Please write out the abstract on photocatalytic NO removal below in full, word for word.

- _Text provided_:
========================================
A novel defect reassembly strategy for NH2-MIL-125(Ti) to enhance the photocatalytic NO removal activity

Photocatalysis technology has been widely used to eliminate typical air pollutants, but its further application is limited by the finite visible light response and severe charge carrier recombination. In this study, through a simple defect reassembly strategy, the carboxyl group of highly photosensitive eosin Y is successfully coordinated with the exposed Ti clusters in the defective NH2-MIL-125(Ti) to improve photocatalytic activity. The results demonstrate that the NO removal rate of the optimal sample (named D-NM-125/EY) is about 62.05%, which is 1.62 times that of the original NH2-MIL-125(Ti). The UV–Vis, PL, and photochemical characterization analysis confirm that the incorporation of eosin Y significantly can enhance the visible light absorption capacity and promote the photogenerated carriers separation, which may be due to that eosin Y can more easily absorb and utilize visible light to produce more photogenerated electron-hole pairs. Combining ESR with in-situ DRIFTS analysis, the possible photocatalytic mechanism is revealed, in which the reactive oxygen species generated in the photocatalytic process are the key factors for the successful degradation of NO into less toxic substances. This study will provide a new strategy for modifying MOFs photocatalysts to solve typical air pollution problems.
========================================
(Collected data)

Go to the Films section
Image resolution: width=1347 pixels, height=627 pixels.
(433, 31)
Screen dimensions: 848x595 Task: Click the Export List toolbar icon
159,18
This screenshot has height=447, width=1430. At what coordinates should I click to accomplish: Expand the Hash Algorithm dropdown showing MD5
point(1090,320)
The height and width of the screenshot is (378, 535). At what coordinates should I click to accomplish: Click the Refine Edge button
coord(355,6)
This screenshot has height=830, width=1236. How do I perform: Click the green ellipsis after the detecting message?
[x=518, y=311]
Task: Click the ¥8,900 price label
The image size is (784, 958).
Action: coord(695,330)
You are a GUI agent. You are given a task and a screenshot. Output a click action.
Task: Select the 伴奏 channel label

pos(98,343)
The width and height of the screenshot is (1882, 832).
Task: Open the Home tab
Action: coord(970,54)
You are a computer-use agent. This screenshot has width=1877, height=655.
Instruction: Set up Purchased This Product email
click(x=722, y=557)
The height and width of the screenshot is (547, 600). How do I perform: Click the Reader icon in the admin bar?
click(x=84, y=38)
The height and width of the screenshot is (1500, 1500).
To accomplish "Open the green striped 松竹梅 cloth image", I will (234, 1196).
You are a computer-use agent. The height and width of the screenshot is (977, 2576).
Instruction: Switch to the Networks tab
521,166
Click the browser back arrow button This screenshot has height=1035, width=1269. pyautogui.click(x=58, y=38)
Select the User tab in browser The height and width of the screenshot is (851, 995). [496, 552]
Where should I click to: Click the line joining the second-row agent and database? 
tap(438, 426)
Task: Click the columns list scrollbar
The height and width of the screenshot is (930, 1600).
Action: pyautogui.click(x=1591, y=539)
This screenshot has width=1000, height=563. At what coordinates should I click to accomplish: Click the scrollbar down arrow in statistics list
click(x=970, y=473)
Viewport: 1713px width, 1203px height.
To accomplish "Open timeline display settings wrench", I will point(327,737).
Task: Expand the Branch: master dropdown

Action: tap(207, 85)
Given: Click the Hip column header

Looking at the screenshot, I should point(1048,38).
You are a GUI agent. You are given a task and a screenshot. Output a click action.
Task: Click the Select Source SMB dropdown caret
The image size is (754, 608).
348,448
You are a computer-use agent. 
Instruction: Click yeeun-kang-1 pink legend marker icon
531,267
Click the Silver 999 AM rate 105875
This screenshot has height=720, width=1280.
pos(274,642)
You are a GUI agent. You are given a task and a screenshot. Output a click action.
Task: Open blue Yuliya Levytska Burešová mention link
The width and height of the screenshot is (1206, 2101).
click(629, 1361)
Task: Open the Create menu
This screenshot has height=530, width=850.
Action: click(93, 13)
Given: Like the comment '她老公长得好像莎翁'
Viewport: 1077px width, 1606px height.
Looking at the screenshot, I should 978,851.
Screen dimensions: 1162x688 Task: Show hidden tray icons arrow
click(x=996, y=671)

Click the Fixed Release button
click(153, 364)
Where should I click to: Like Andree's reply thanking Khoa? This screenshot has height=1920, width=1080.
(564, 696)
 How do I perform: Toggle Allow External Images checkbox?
========================================
- _Solution to the problem_:
A novel defect reassembly strategy for NH2-MIL-125(Ti) to enhance the photocatalytic NO removal activity

Photocatalysis technology has been widely used to eliminate typical air pollutants, but its further application is limited by the finite visible light response and severe charge carrier recombination. In this study, through a simple defect reassembly strategy, the carboxyl group of highly photosensitive eosin Y is successfully coordinated with the exposed Ti clusters in the defective NH2-MIL-125(Ti) to improve photocatalytic activity. The results demonstrate that the NO removal rate of the optimal sample (named D-NM-125/EY) is about 62.05%, which is 1.62 times that of the original NH2-MIL-125(Ti). The UV–Vis, PL, and photochemical characterization analysis confirm that the incorporation of eosin Y significantly can enhance the visible light absorption capacity and promote the photogenerated carriers separation, which may be due to that eosin Y can more easily absorb and utilize visible light to produce more photogenerated electron-hole pairs. Combining ESR with in-situ DRIFTS analysis, the possible photocatalytic mechanism is revealed, in which the reactive oxygen species generated in the photocatalytic process are the key factors for the successful degradation of NO into less toxic substances. This study will provide a new strategy for modifying MOFs photocatalysts to solve typical air pollution problems.